Native Project When it was announced that Bart Blatstein and Paul Steelman had bought the Pier Shops at Caesars, many of Steelman’s colleagues didn’t sugarcoat it for him: “They said, ‘Paul, you just bought the ugliest building in the world.’”

A little remodeling won’t faze Steelman. Blatstein may be the local headliner behind the Playground project, but the CEO of Steelman Partners is a luminary who has designed dozens of casinos all over the world. Having first worked with Blatstein on the proposed Provence casino, Steelman’s expertise will play a significant role in bringing the Playground to life. He notes, for example, that casino spaces are often 95 percent non-gaming, with successful visitor experiences taking their cues from the theme park industry—standards that are transferable to themed destinations like the Playground. “To go back and say we are going to follow some of these guidelines in creating a themed attraction in Atlantic City, that’s a really good thing,” says Steelman, 59, “and that’s where our experience comes to bear.”
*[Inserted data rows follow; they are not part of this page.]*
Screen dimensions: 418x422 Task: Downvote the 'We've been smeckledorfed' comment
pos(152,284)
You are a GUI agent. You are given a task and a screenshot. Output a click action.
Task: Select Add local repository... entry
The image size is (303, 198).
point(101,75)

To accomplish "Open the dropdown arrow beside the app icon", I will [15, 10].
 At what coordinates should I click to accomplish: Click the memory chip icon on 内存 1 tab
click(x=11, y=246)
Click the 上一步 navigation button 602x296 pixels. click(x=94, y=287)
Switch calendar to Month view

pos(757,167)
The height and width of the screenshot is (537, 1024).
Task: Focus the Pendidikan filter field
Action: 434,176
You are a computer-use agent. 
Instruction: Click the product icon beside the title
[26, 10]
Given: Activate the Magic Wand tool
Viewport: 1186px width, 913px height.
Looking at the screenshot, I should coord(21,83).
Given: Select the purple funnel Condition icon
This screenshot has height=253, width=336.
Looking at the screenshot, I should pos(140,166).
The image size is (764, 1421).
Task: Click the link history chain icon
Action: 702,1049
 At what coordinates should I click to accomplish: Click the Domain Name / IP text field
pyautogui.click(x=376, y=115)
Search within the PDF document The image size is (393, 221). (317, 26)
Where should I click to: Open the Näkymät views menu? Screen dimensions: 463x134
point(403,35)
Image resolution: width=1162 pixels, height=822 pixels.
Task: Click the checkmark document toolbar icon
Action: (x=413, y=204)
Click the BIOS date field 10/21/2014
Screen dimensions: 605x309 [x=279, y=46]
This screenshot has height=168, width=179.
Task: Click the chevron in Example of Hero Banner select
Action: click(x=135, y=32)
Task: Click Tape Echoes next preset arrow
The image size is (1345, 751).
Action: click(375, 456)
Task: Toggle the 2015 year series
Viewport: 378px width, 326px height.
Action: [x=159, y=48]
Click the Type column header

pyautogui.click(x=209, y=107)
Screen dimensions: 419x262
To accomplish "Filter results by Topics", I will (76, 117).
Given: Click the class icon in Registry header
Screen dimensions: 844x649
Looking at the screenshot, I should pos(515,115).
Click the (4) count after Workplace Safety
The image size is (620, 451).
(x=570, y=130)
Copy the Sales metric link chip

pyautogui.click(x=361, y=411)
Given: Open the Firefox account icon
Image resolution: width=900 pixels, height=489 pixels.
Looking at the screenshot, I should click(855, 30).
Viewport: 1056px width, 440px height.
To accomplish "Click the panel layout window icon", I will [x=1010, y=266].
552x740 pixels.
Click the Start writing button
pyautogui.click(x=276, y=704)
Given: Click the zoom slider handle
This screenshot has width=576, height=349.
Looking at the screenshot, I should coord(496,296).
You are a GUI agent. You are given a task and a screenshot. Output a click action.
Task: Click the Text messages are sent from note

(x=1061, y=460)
The Atlantic City native is thrilled to expand his involvement in the city, which started two years ago as part owner of the renovated Steel Pier. “I always loved growing up there,” Steelman says. “I loved surfing and sailing there. I miss it from time to time living out here in the desert [near Las Vegas] and travelling to Asia so much. If I can give back a little of what Atlantic City gave to me, I want to do it.”

Published (and copyrighted) in South Jersey Magazine, Volume 12, Issue 4 (July, 2015).